# Alloy Synapse Brake upgrade



## Wynnbb (Oct 16, 2012)

Anyone tried upgrading brakes on an Alloy Synapse? 

I got a set of Sram Red off another bike and found out the caliper's reach is not long enough. Seems like the Synapse Alloy frame uses "Long reach" brakers only. 

Is there a work around to extend the reach? What about other nice brakes that are long reach?


----------



## tihsepa (Nov 27, 2008)

Tektros with good pads or maybe some Shimano BR650's. Whats wrong with what you have? Maybe some good padswould help.


----------



## Wynnbb (Oct 16, 2012)

tihsepa said:


> Tektros with good pads or maybe some Shimano BR650's. Whats wrong with what you have? Maybe some good padswould help.

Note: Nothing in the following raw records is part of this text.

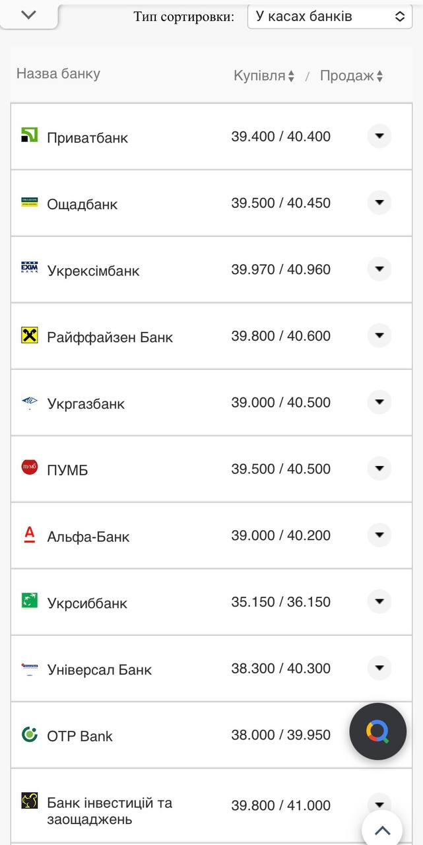Collapse the panel with the top-left chevron

tap(28, 13)
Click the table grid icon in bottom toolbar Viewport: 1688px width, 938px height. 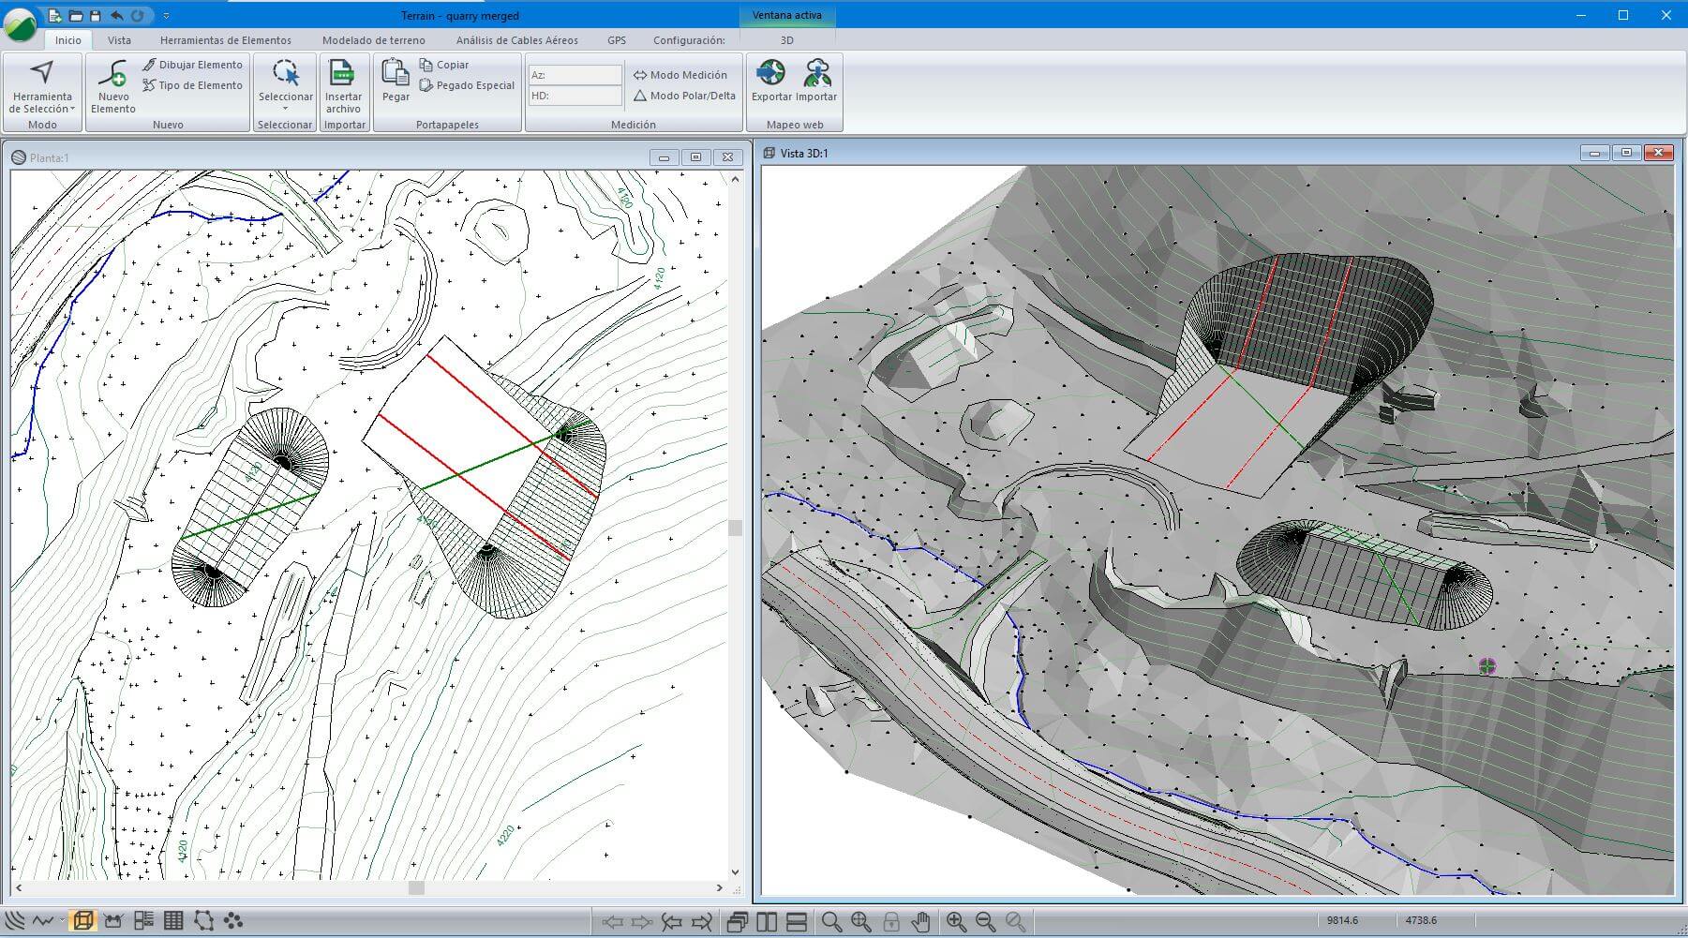173,921
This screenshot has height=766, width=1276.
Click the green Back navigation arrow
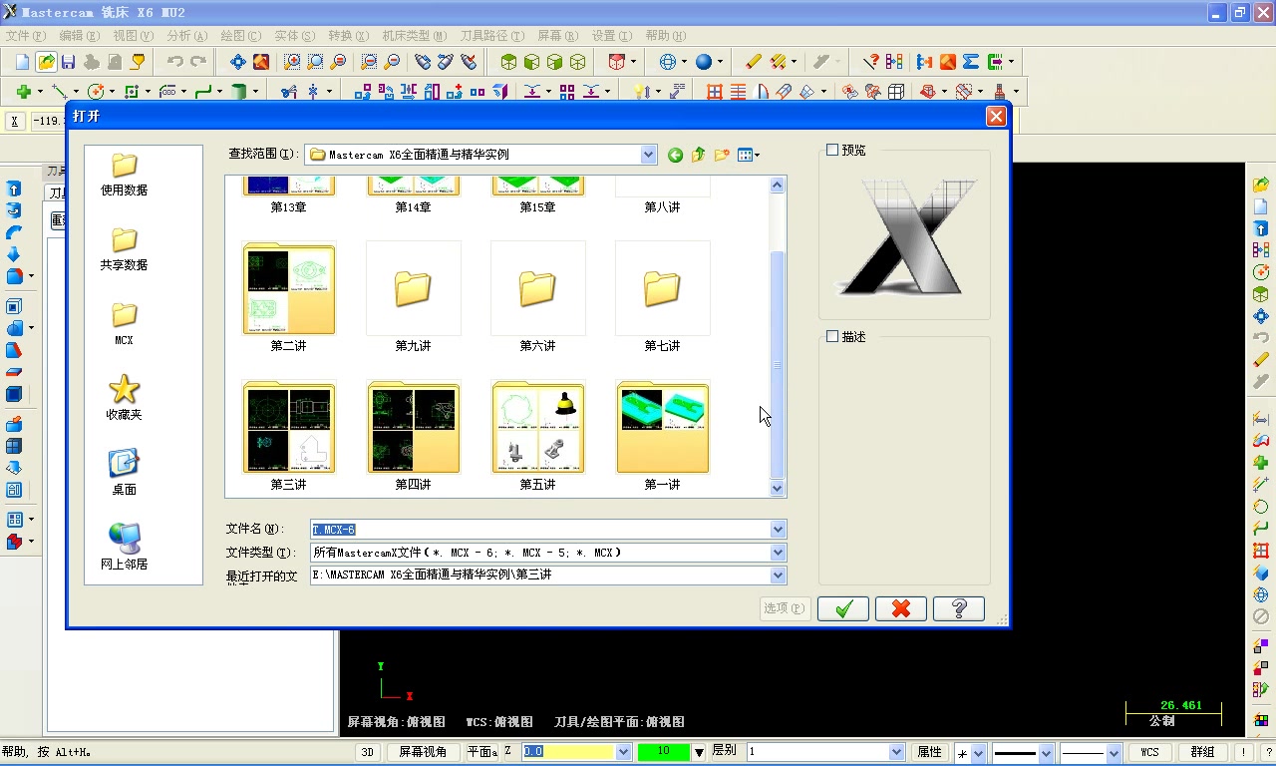point(675,155)

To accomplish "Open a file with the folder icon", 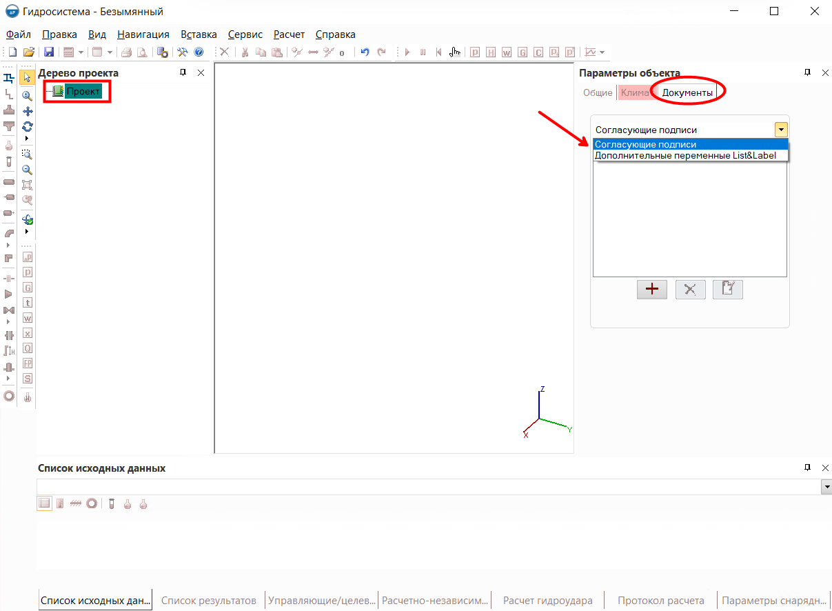I will 29,52.
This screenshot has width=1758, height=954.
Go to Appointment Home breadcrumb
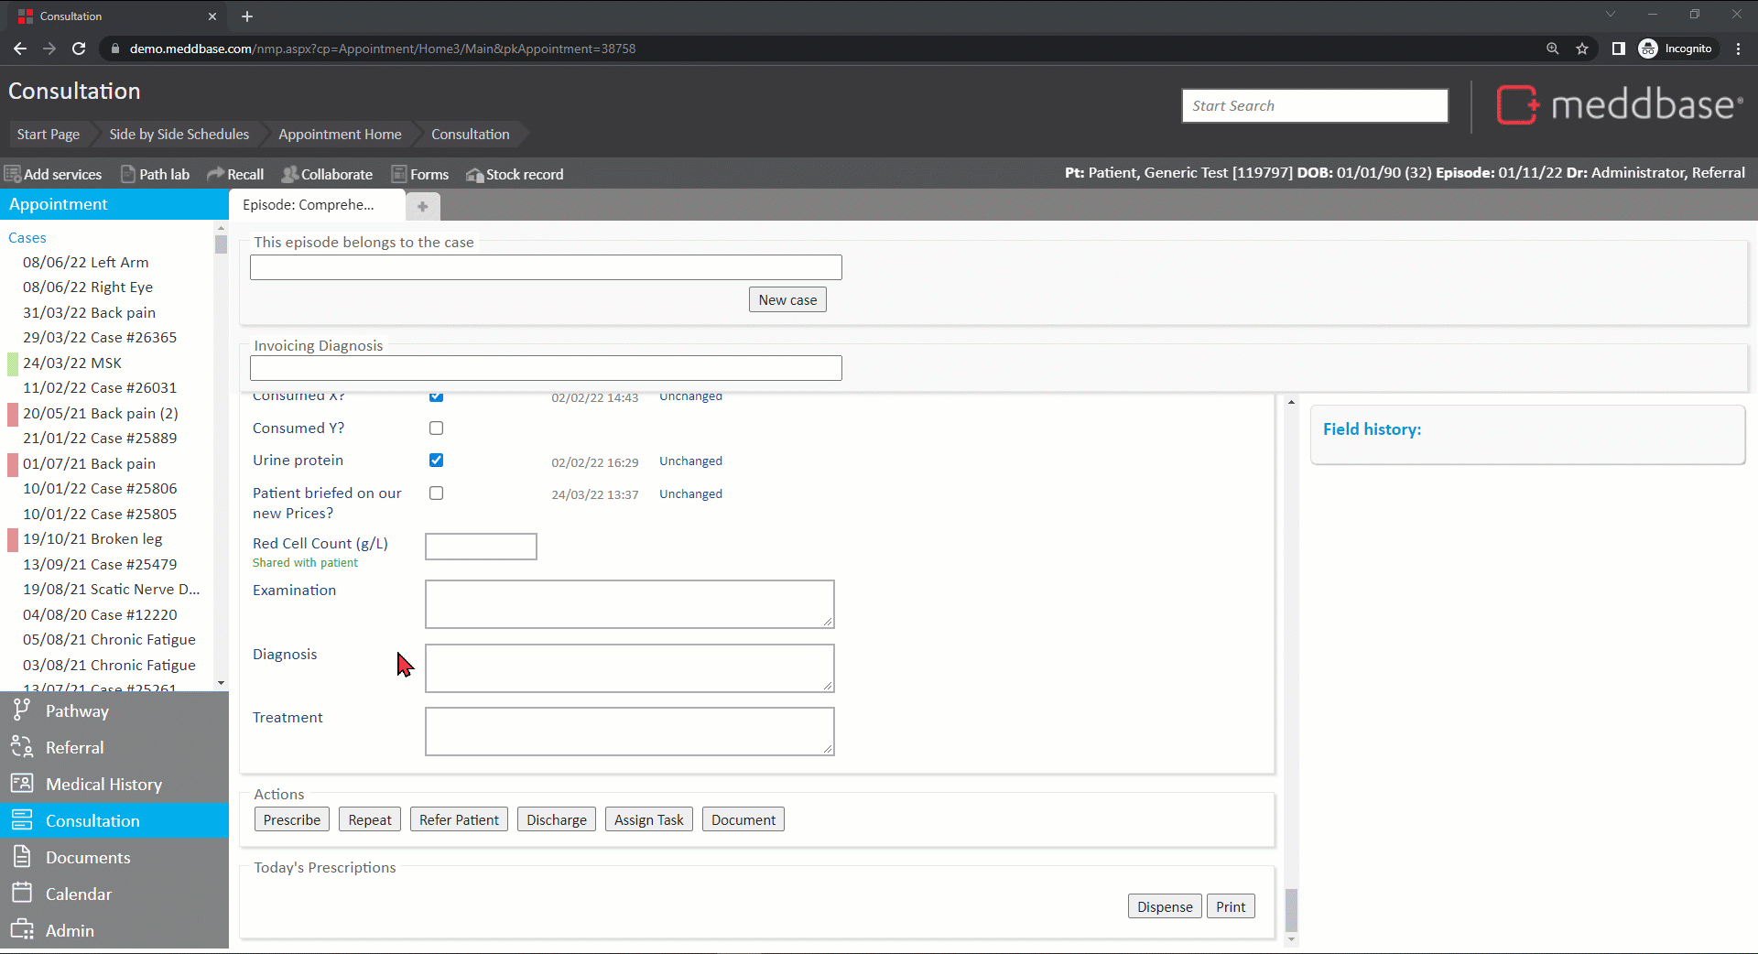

Well I'v had really bad experiences with Tekro brand on my mountain bike. The SRAM Red brakes were given to me. I ended up buying a metal file/gradual metal remover in homedepot and enlarge the opening on the brake... took me two hrs to do one side, it's working so far as it seems :cryin:

I really love my synapse, but this long reach brake maybe the only negative - All the nicer brakes are short reach. The Shimano R650 is really heavy. 


Why cannondale.. why.....


----------



## tihsepa (Nov 27, 2008)

Wynnbb said:


> Well I'v had really bad experiences with Tekro brand on my mountain bike. The SRAM Red brakes were given to me. I ended up buying a metal file/gradual metal remover in homedepot and enlarge the opening on the brake... took me two hrs to do one side, it's working so far as it seems :cryin:
> 
> I really love my synapse, but this long reach brake maybe the only negative - All the nicer brakes are short reach. The Shimano R650 is really heavy.
> 
> ...


I guess its your bike.


----------